Perfectionistic, unattainable goals are cited as an explanation for the increasing rates of plastic surgery and anorexia nervosa. Anorexia is one of the most prevalent eating disorders in Western countries "affecting an estimated 2.5 million people in the United States alone." Of this number, more than 90 percent of anorexics are girls and young women. They suffer from a "serious mental health disease that involves compulsive dieting and drastic weight loss". This weight loss is the result of deliberate self-starvation to achieve a thinner appearance, and it is frequently associated with the disorder bulimia. Anorexia's deep psychological roots make it difficult to treat and often extend the recovery process into a life-long journey.

Some feminists believe the beauty myth is part of a system that reinforces male dominance. According to Naomi Wolf, as women increasingly focus their attention on their physical appearance, their focus on equal rights and treatment takes a lower priority. The same is argued in Simone de Beauvoir's The Second Sex, in which she recounts the effects of societies that condition adolescent girls and young women to behave in feminine ways. According to Beauvoir, these changes encompass a "huge array of social expectations including physical appearance, but unlike the social expectations on boys, the social expectations on girls and women usually inhibit them from acting freely". In her argument, Beauvoir cites things such as clothing, make-up, diction and manners as subjects of scrutiny that women face but men do not.

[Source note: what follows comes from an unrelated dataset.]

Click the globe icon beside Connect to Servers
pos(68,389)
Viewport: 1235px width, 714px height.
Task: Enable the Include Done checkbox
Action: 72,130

According to Vivian Diller's book Face It: What Women Really Feel as their Looks Change and What to Do About It, "most women agree, reporting the good looks continue to be associated with respect, legitimacy, and power in their relationships". Diller writes that in the commercial world, hiring, evaluations and promotions based on physical appearance push women to place the importance of beauty above that of their work and skills.

==Film==
In February 2010, a filmed 42-minute lecture delivered by Naomi Wolf at California Lutheran University, entitled The Beauty Myth: The Culture of Beauty, Psychology, & the Self, was released on DVD by Into the Classroom Media.